What you will do: Go through the material below, find each line with the word "agent", and copy those lines.

[Start of section]

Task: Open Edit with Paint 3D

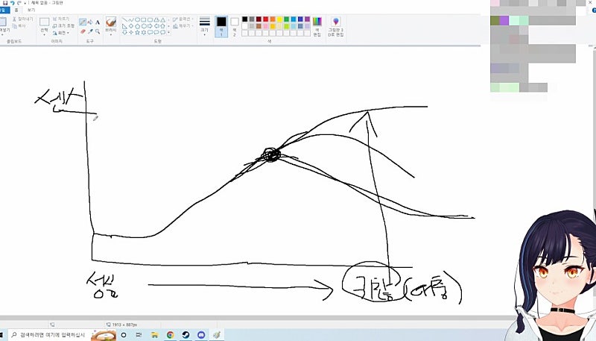Action: 336,26
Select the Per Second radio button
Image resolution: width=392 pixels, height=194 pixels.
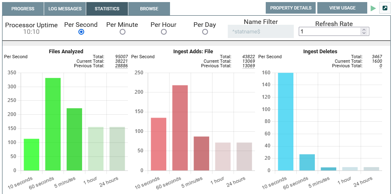81,32
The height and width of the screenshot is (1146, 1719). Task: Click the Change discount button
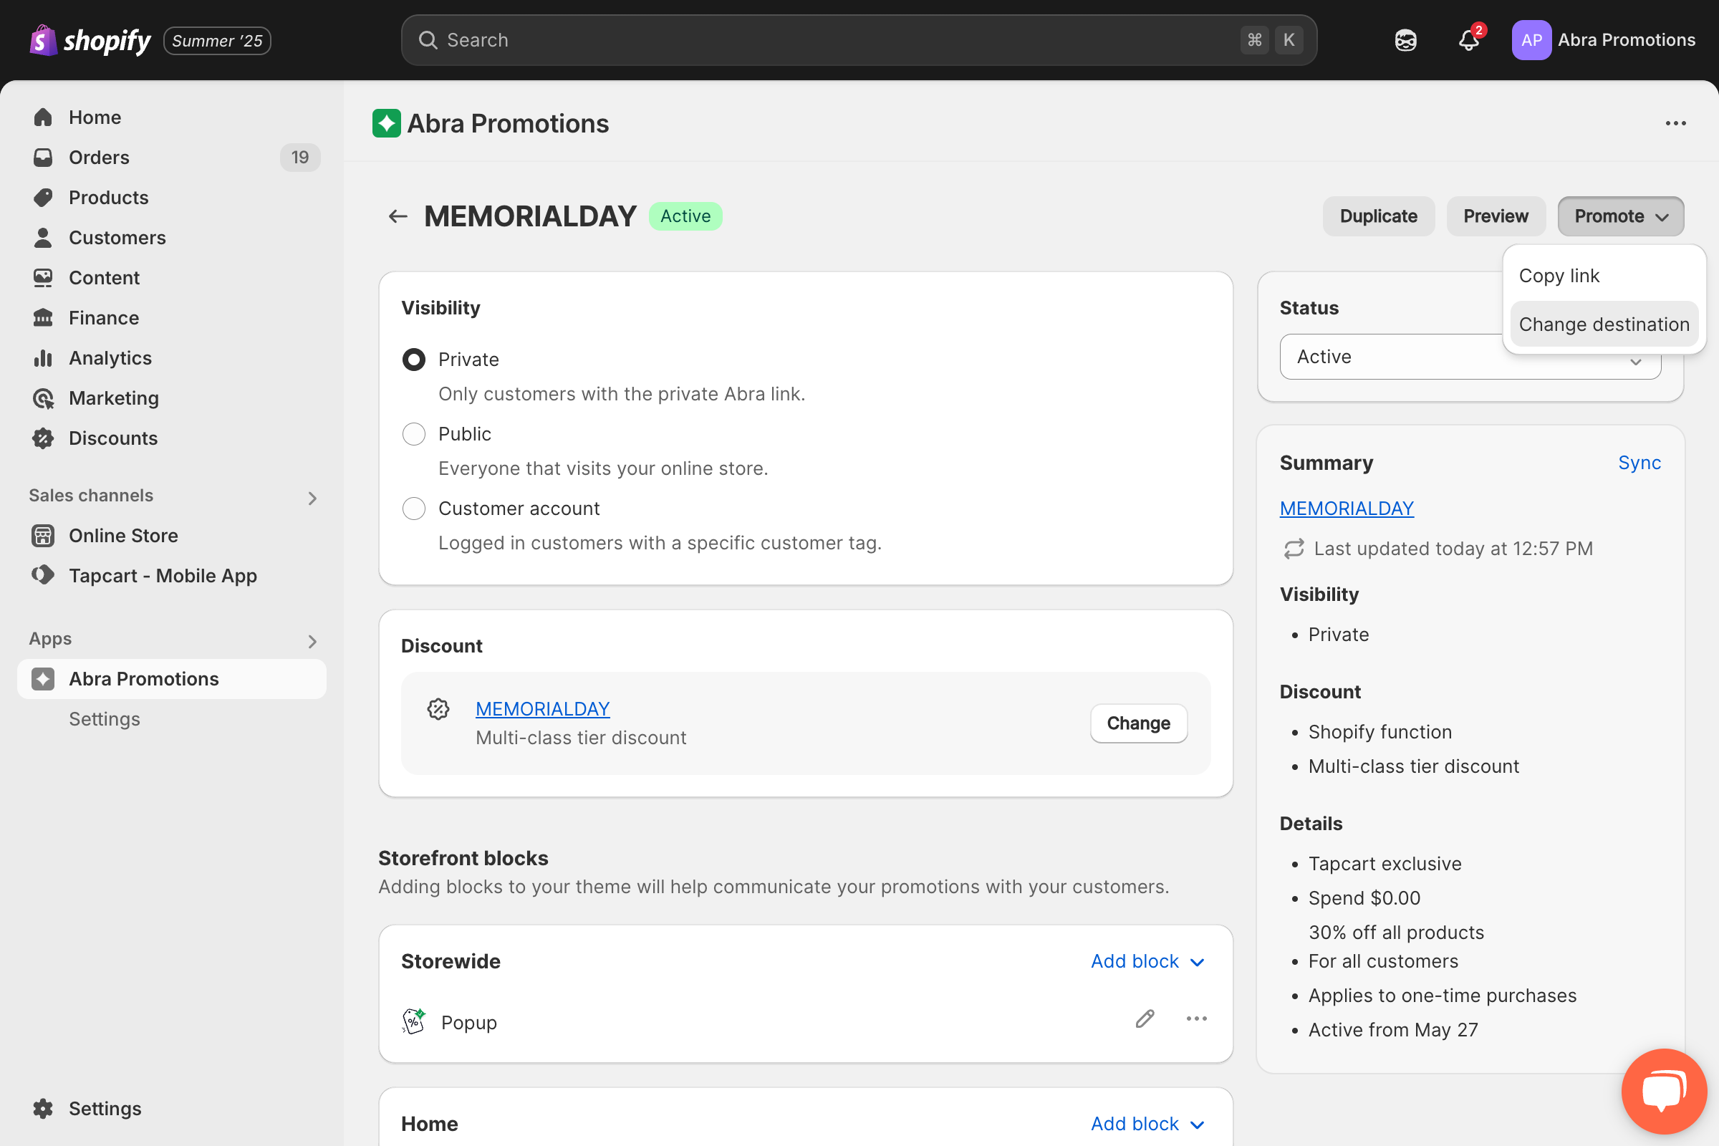point(1138,723)
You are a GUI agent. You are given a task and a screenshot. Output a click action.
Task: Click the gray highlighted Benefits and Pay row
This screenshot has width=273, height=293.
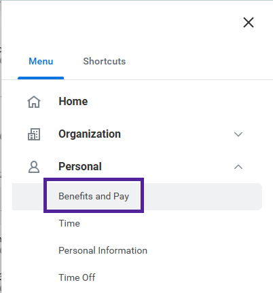click(137, 197)
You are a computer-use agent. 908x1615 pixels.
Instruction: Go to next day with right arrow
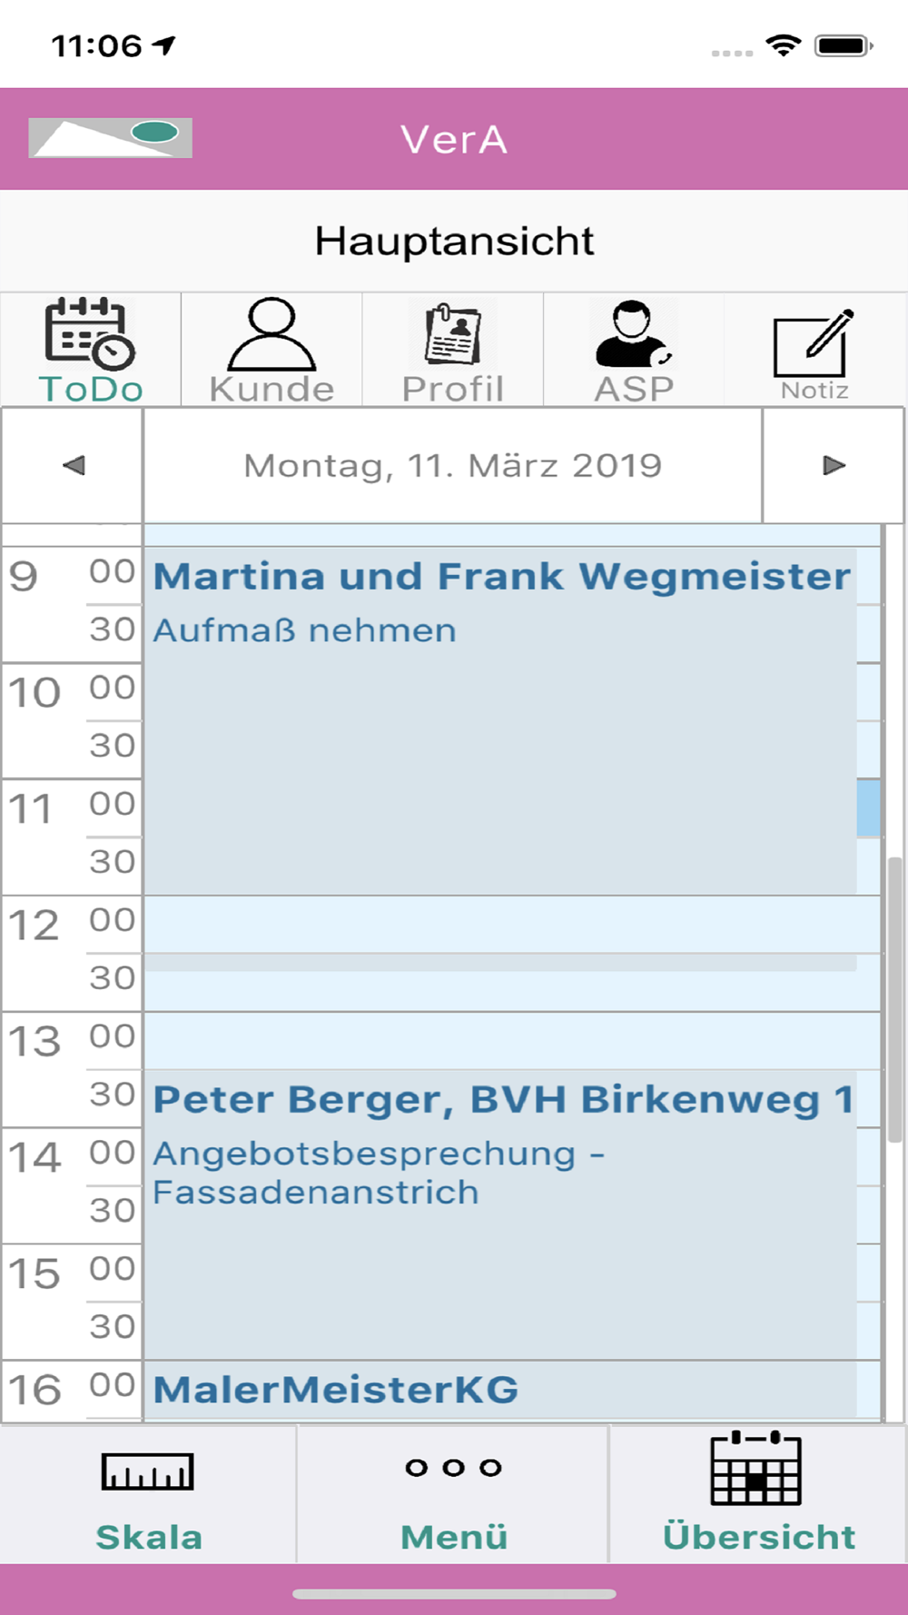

[End of section]

Answer to this task:
You are a GUI agent. You are given a task and a screenshot. Output a click action.
You are a computer-use agent. 908x1615 pixels.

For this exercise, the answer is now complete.